▶ Exercise aim
Reproduce only what runs from the line containing "Task: Show the 3.4K Likes list" to the line containing "Task: Click the return date text 25-01-2020" in the records below, inclusive. Keep it exact, and keep the pictures out.
----------------
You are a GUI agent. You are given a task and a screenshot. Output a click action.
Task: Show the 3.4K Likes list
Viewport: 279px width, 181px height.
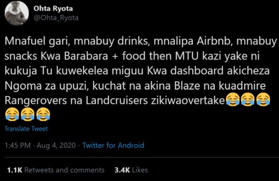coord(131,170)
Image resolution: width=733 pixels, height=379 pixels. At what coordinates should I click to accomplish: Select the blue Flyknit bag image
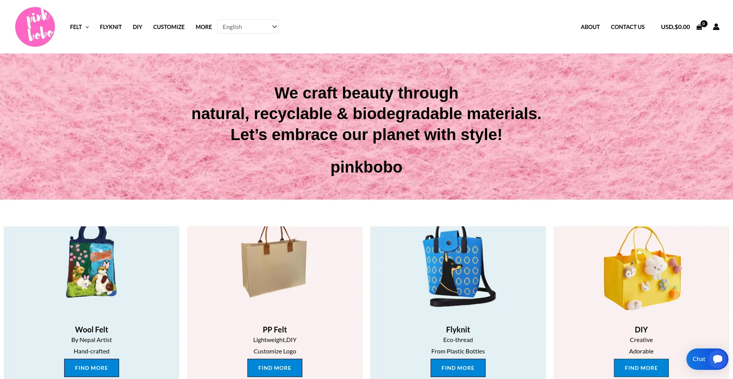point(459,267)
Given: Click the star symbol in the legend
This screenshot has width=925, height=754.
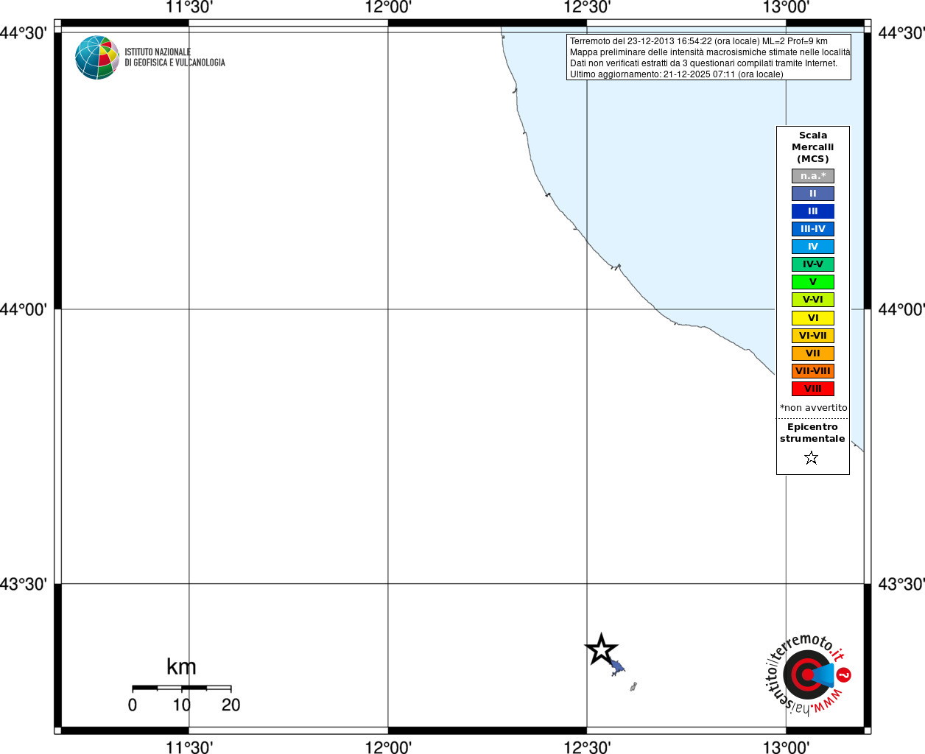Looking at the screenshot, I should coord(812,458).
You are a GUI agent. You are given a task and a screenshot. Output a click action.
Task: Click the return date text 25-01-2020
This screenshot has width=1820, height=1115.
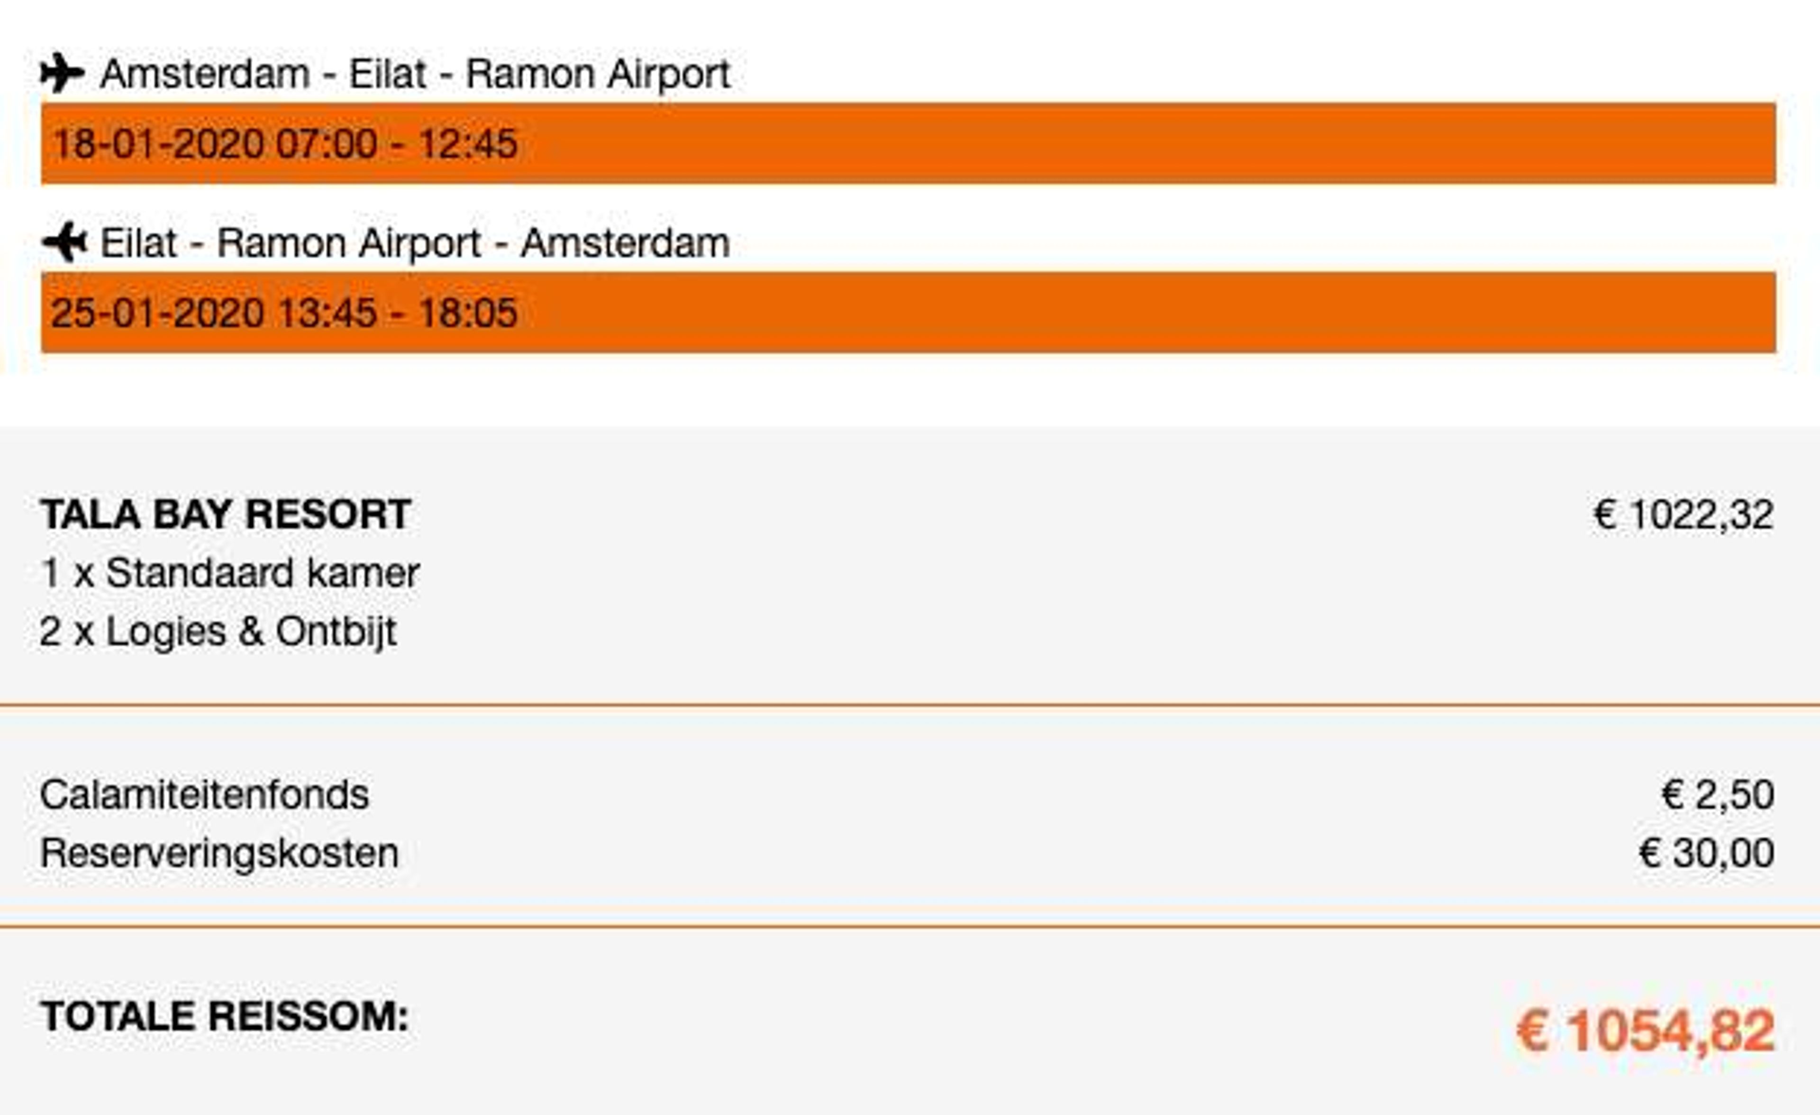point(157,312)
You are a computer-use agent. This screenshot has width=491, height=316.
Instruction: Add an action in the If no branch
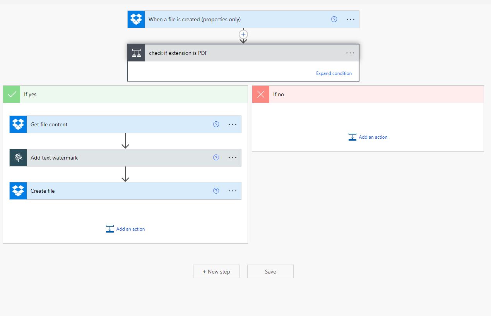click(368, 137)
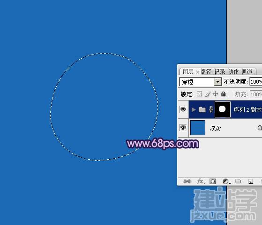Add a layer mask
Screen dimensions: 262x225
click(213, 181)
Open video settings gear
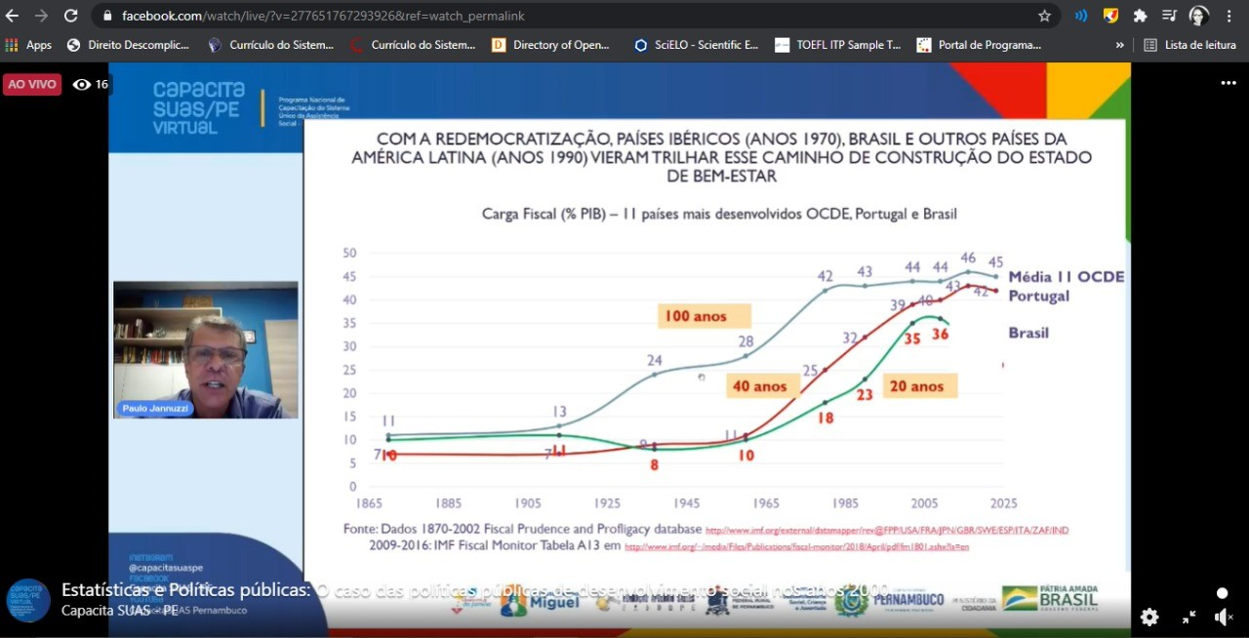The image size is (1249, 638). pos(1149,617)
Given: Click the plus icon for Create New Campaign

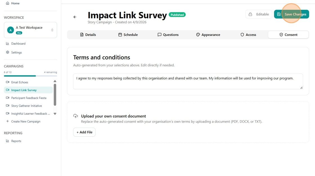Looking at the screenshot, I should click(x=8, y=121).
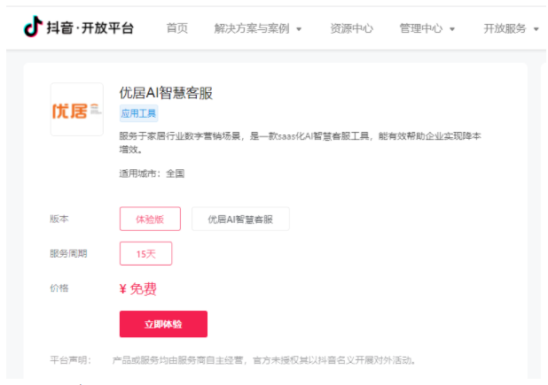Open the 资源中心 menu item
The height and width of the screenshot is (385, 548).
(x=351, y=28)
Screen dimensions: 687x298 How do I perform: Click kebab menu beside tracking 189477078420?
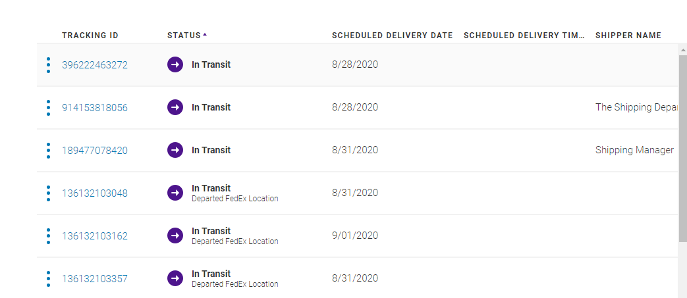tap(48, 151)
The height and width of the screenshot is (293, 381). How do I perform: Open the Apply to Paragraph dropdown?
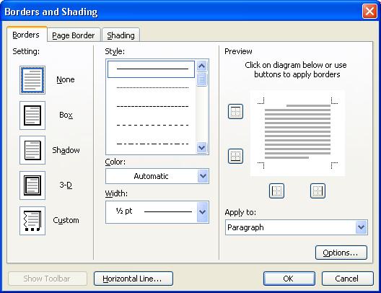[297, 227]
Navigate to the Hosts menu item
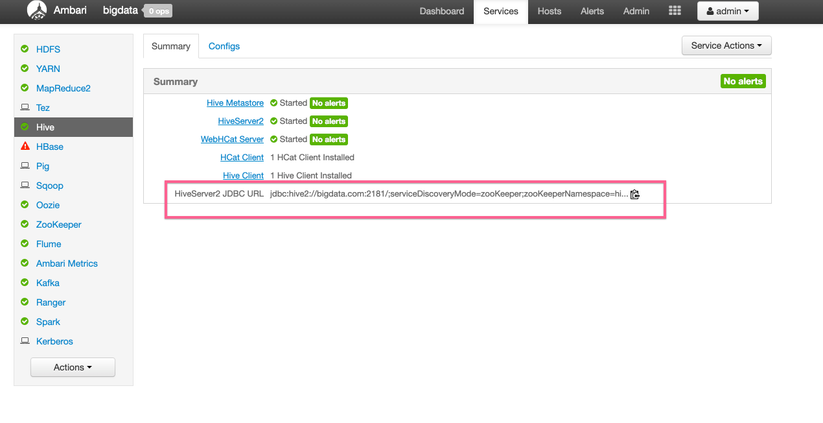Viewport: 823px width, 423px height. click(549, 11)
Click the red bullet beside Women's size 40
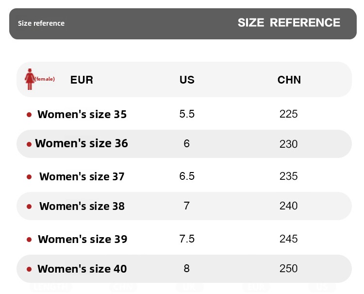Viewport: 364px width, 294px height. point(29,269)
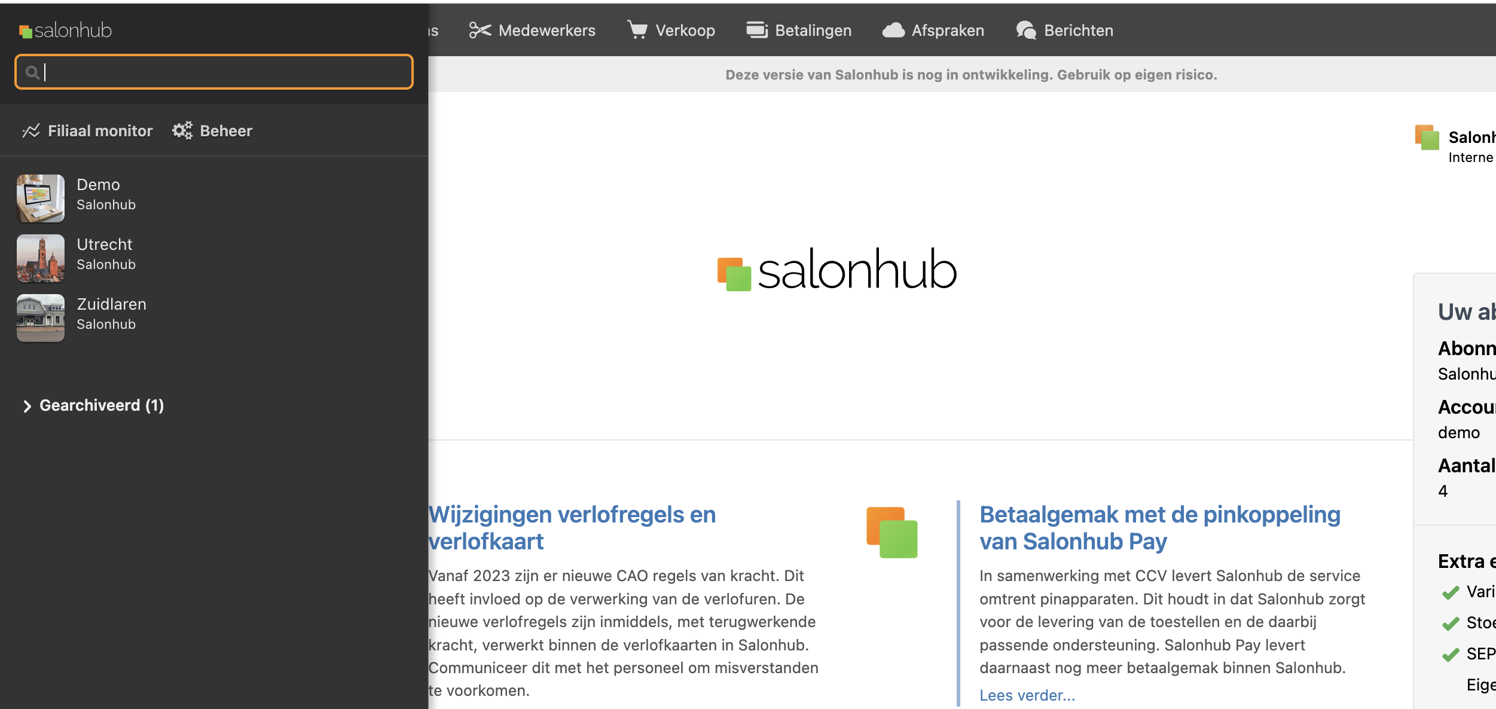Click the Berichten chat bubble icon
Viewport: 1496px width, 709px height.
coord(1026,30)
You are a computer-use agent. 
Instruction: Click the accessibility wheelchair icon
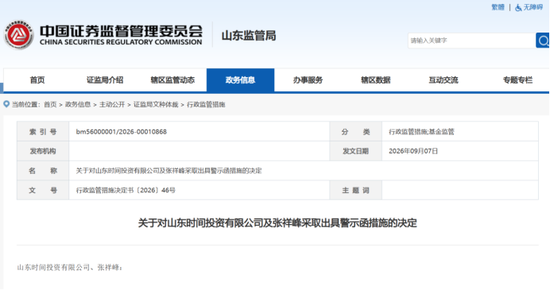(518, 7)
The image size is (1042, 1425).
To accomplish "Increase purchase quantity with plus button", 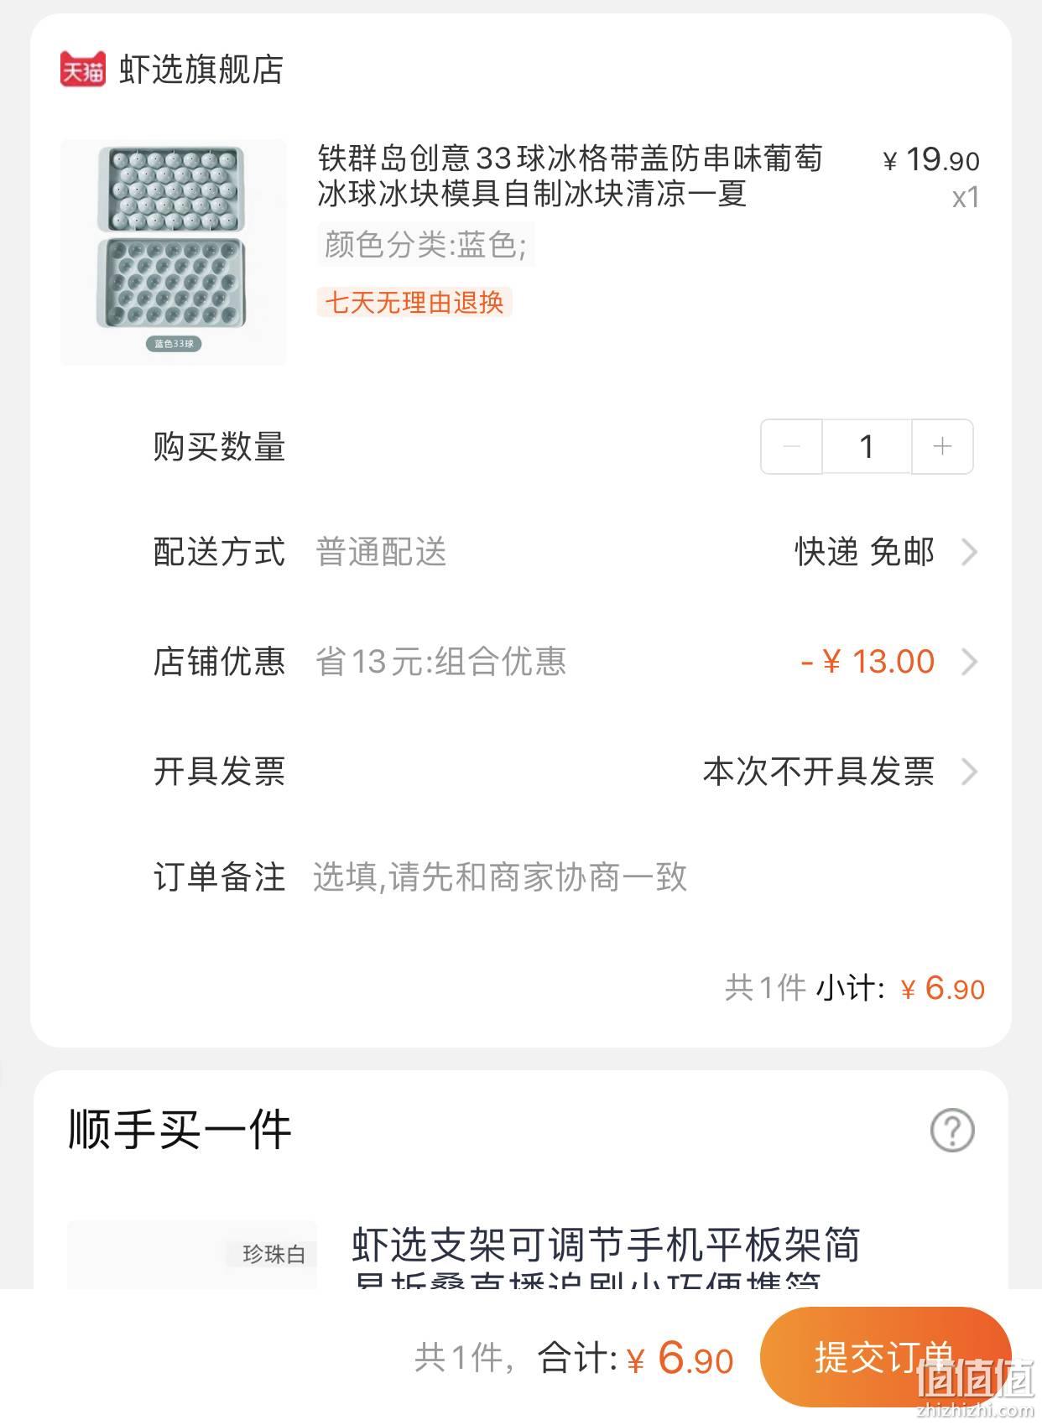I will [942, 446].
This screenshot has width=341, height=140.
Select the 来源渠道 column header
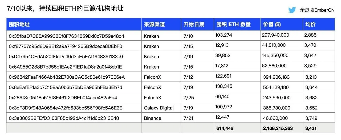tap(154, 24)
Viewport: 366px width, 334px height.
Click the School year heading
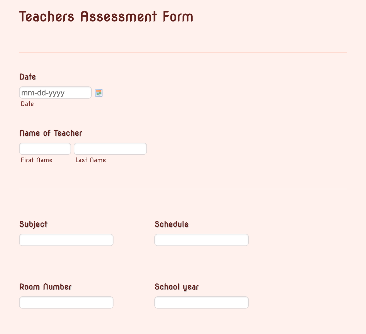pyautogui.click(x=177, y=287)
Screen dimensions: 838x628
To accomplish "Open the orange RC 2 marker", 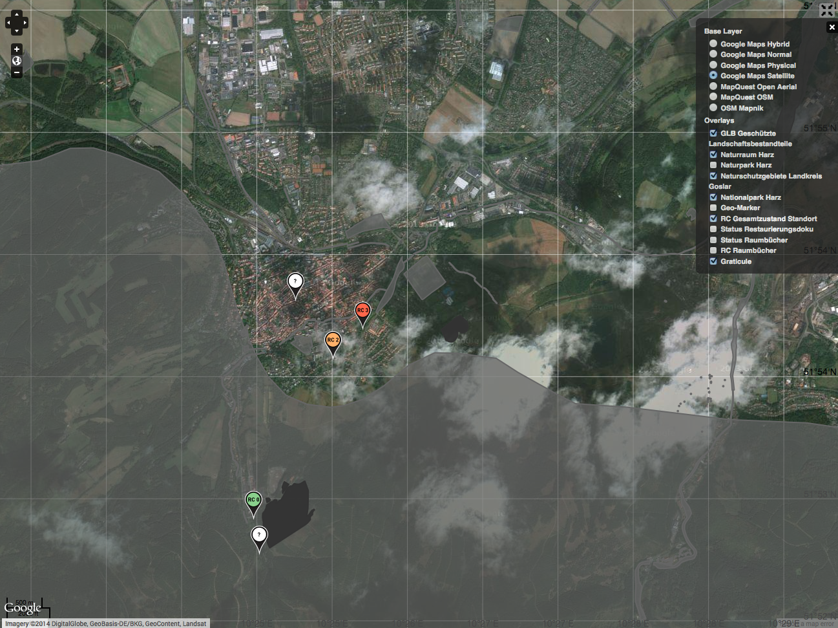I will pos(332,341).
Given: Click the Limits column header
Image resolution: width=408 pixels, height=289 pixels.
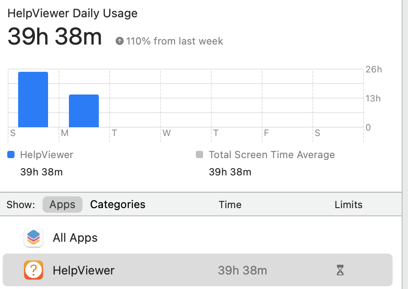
----------------
▶ Reply to the exercise
Task: Show the 3.4K Likes list
Viewport: 279px width, 181px height.
coord(131,170)
Image resolution: width=733 pixels, height=379 pixels. At what coordinates should I click to accomplish: Select the blue Flyknit bag image
point(459,267)
Given: Click the star symbol in the legend
This screenshot has width=925, height=754.
Looking at the screenshot, I should coord(812,458).
You are a GUI agent. You are given a task and a screenshot. Output a click action.
Task: Click the return date text 25-01-2020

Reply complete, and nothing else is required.